Packing P/N 58339-60010
 
Cover P/N 58325-60010

Packing P/N 58339-60010
Thank you!! What’s your source for finding part numbers so quickly?? I’ve really only used partsouq.com but there’s times no matter how many sub categories I navigate to I still can’t find certain parts/PN #’s I’m in search of..
 
New sending unit as well?
Are you referring to the fuel level sending unit?

If so no I did not change it. However, I bench test everything with my calibrated Fluke 87 against the factory service manual and it checked out fine.
 
This was great, thanks for the writeup. A little piece of extra info, which maybe no one else will run into, but on initial installation, I managed to cause the fuel level detector to be stuck and had to take it all back apart when it didn't register upon filling up. Doh!
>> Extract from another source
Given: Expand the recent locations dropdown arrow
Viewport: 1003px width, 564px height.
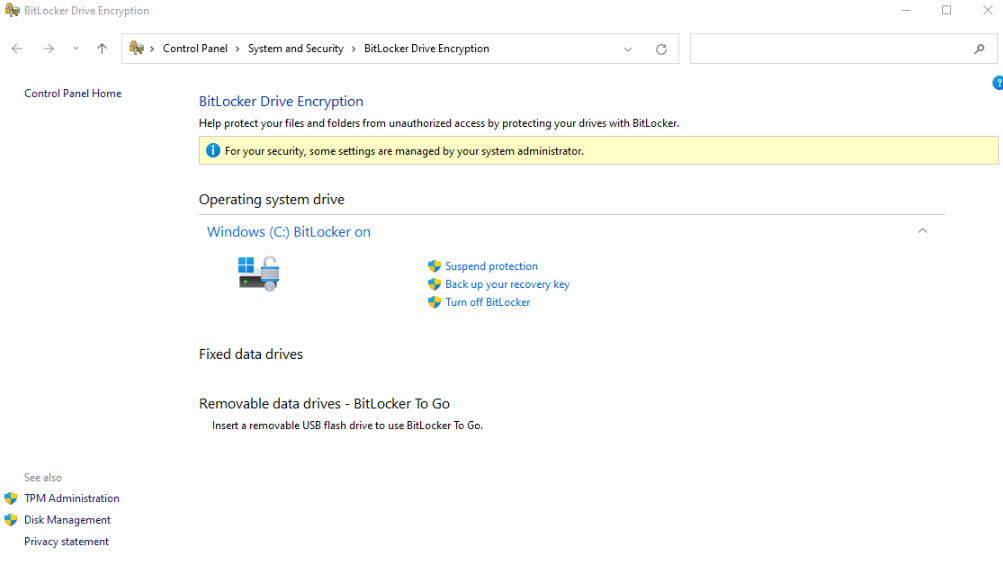Looking at the screenshot, I should point(76,49).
Nothing specific, but I just made sure that I moved the assembly around until it sat easily on the tank rather than me pressing it down. (You'd think I'd learn by now.) Thanks again!
 
to protect the wire, I cut a slit in the old rubber fuel pipe (the one that's about 1.5") then slid it across the edge of the frame near the wire and used a piece of safety wire to hold it in place. I'll never worry about that causing a problem; so, I got that goin' for me. Which is nice.;)
Great info and gunga galunga!
 
Just completed this morning and *thank you* all for the info and part lists above. I think this was the first replacement since new so I replaced the whole assembly and new pump.
  • My old filter kinda had/has a hard plasticy feel not soft meshy like the new replacement. Guess sitting in gas for 25 years will do that...
  • My assembly didn't pull straight out of the hole and I had to twist bend and shimmy to pull out. I was thinking nuke detonator but CO would be in trouble if that was the case. Same going back in. 💣
  • The screws holding my sender gauge assembly to the bracket were fused on and were a real bear to remove. Thankfully the new sender assembly came with replacement screws as I stripped the old ones.
  • I could not get that damned clip on securing the filter and had to race to Ace for a different version.
Hopefully this increases my fuel efficiency now that I can't afford both food and gas. The poor dog's food budget was already cut.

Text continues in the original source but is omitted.